According to The Corporate Law Journal, the strategy employed by private equity companies is to lower interest rates through borrowing in a bid to grow the company before ultimately selling it again for a profit. As Michelle Meagher and Vivek Kotecha told The Guardian in July 2021, “private equity makes for a good buyer in the short term if your goal is to protect market competition”. For years now the Competition and Markets Authority has objected to the same private equity firms purchasing many companies – in this case, supermarkets as with the Issa Brothers who wanted a stake in more than just Asda – on the grounds that it would remove competition and be to the detriment of the consumer. 

Lately, supermarkets have gotten the bulk of equity firms’ attention thanks to a spike in sales due to pandemic closures of restaurants and other food markets. This is paired with the substantial freehold estates that give supermarkets many business opportunities, as they can be sold off to real estate investment trusts as arrangements to pay off debts. 

However, not all acquisitions end up in further losses for the acquired company; for Joules, which was purchased out of administration by Next for £34m, it meant downsizing its estate of brick-and-mortar stores and focusing on online sales on Next’s platform. Meanwhile, online fashion retailer, In The Style, has agreed to sell the business to private equity investor Baaj Capital for £1.2m as a way to avoid administration altogether.

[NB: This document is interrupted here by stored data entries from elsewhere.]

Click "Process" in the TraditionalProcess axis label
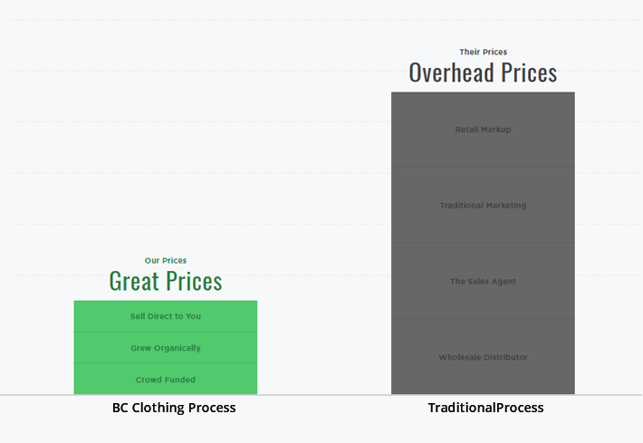 pos(520,408)
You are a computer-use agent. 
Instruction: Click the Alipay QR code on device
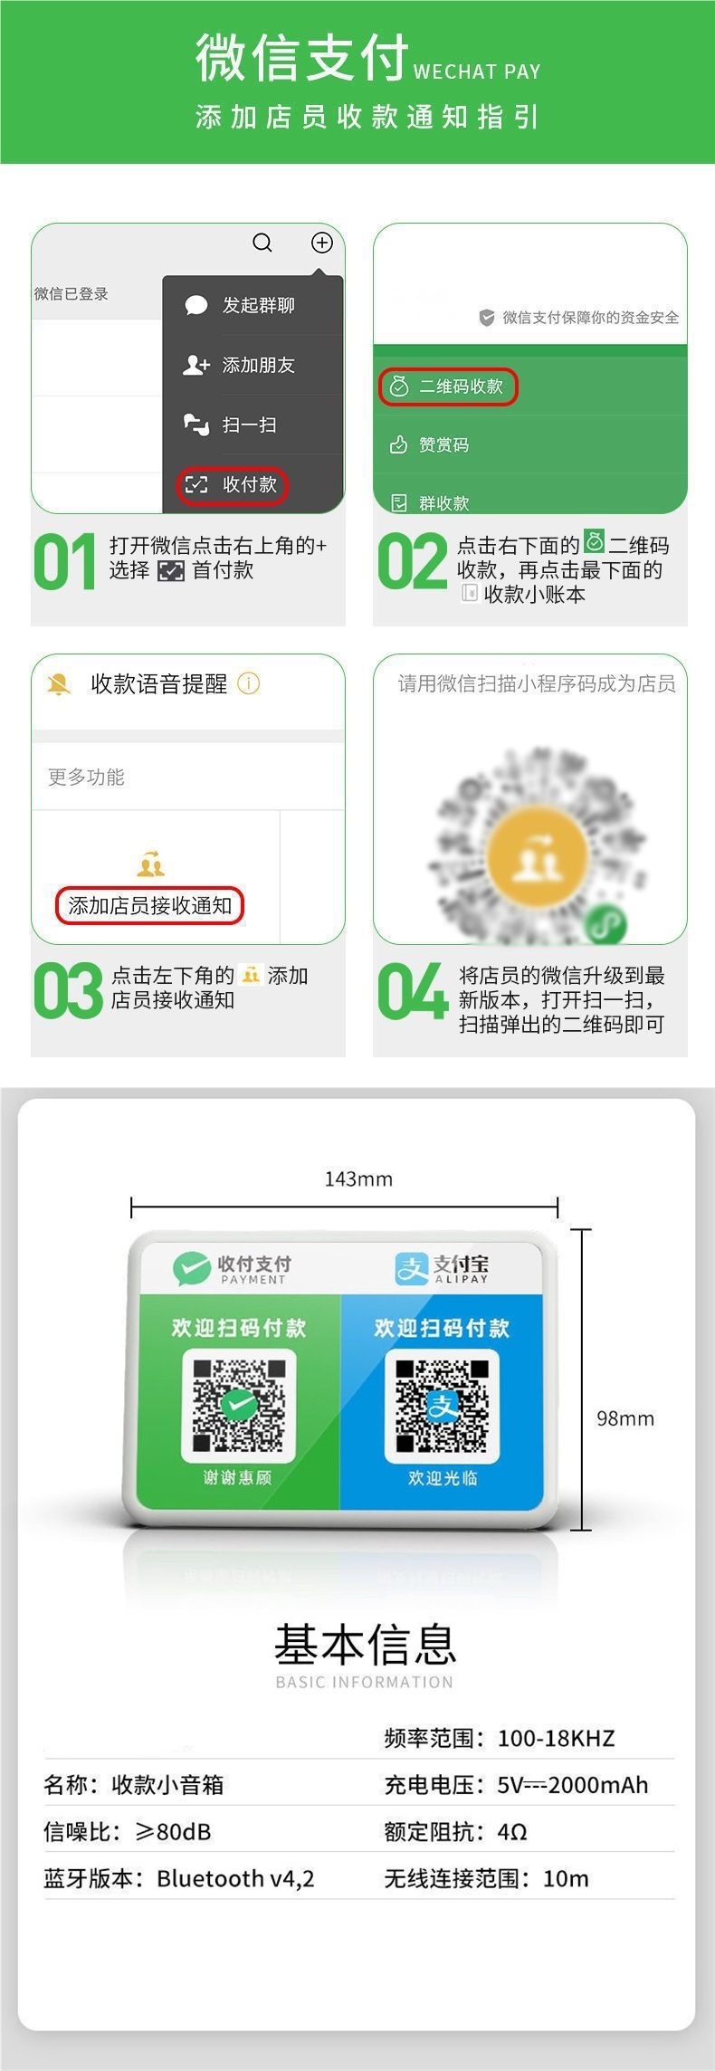(443, 1406)
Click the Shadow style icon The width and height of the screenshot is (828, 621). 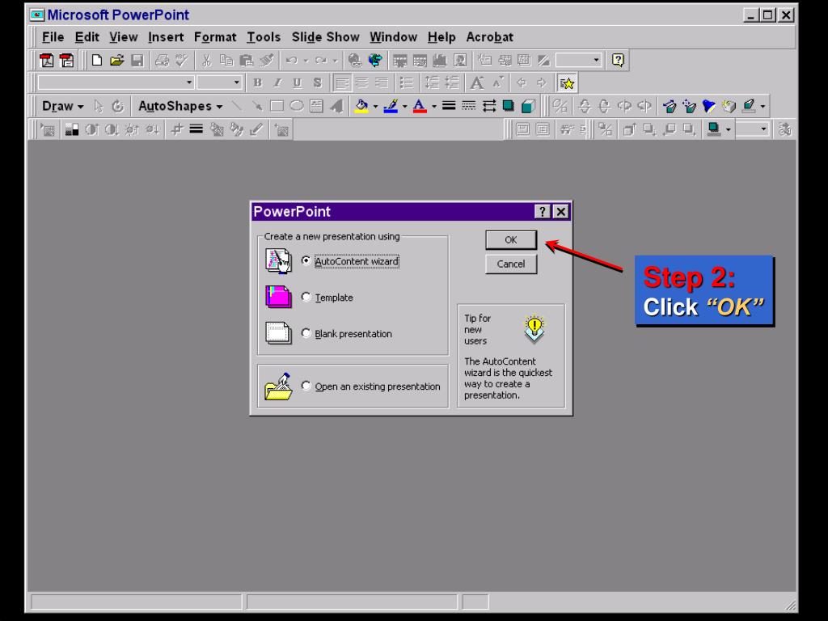point(509,106)
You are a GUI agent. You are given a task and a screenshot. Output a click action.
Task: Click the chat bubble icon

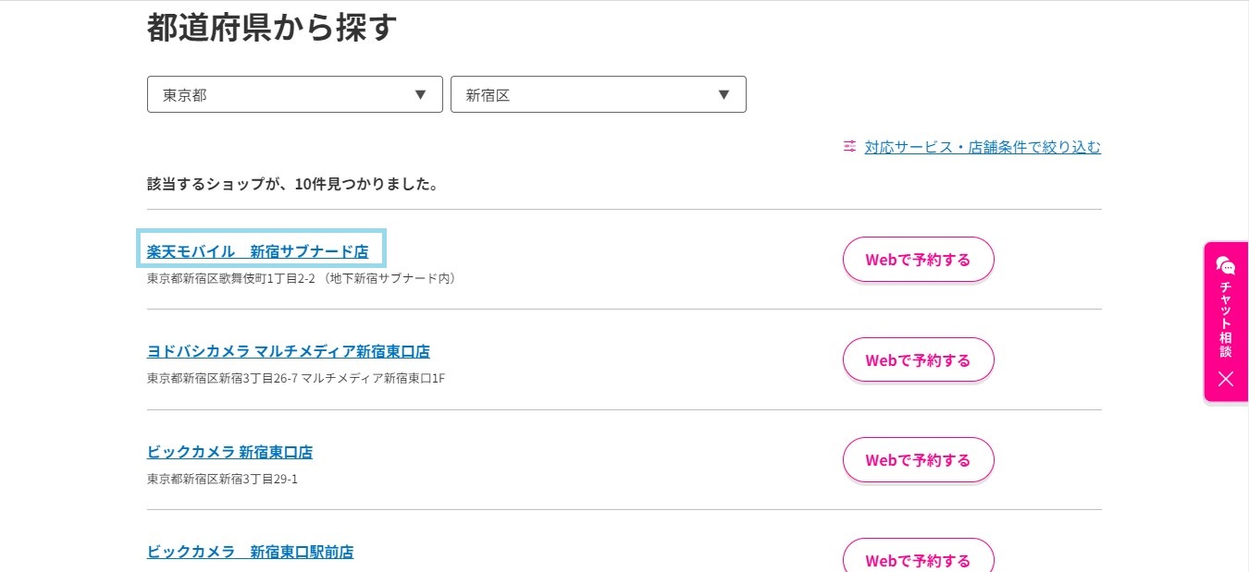[1226, 266]
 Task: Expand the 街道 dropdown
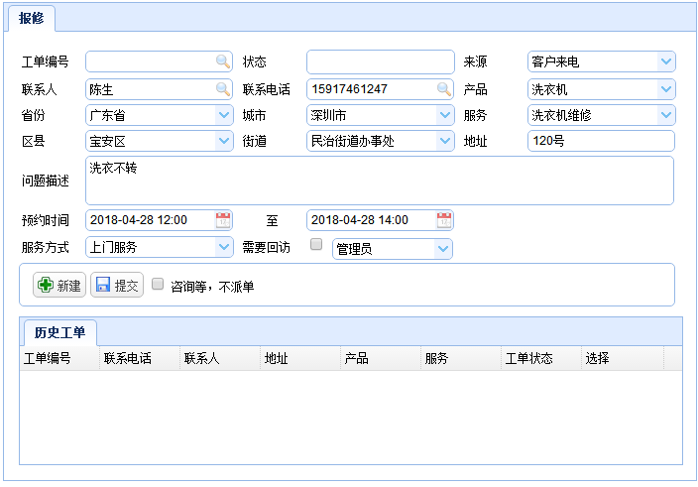click(x=444, y=141)
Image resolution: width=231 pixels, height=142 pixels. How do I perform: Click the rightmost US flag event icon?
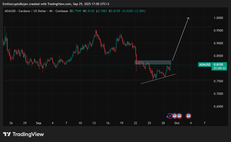189,116
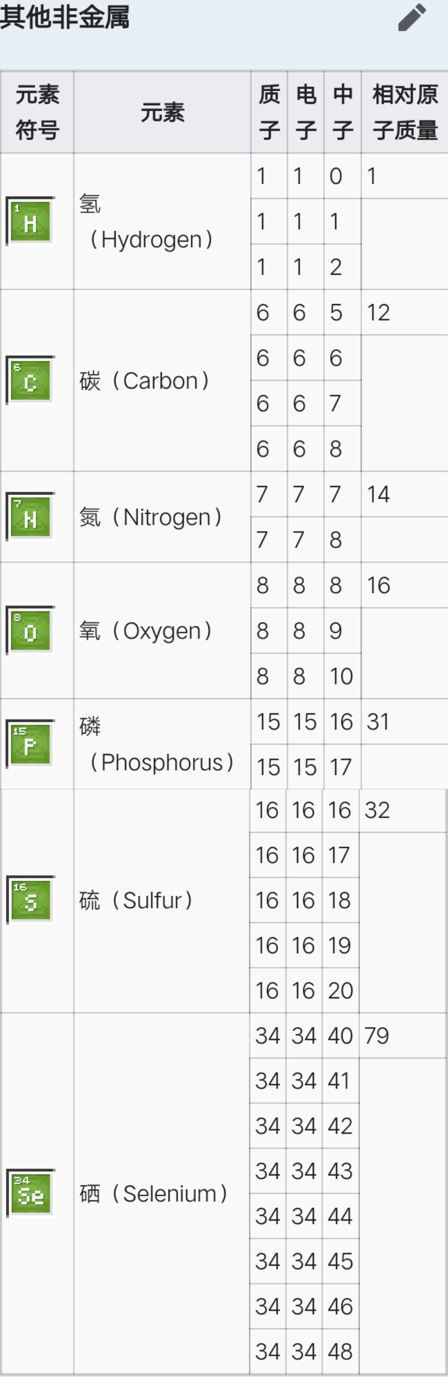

In the vein of supermarkets, the latest news is that John Lewis is now considering ending its 100% employee ownership so it can attempt to raise between £1bn and £2bn of new investment, according to The Sunday Times. Though this would only be a “minority stake”, it would still mean investor intervention in a company that has traditionally been employee-centric. 

While industry watchers have monitored retailers’ plight under private equity ownership, it still hasn’t stopped it from permeating all corners of the high street and the price of short-term investment goals will eventually be for employees and the consumers to bear, which should be something to consider when making deals of this magnitude.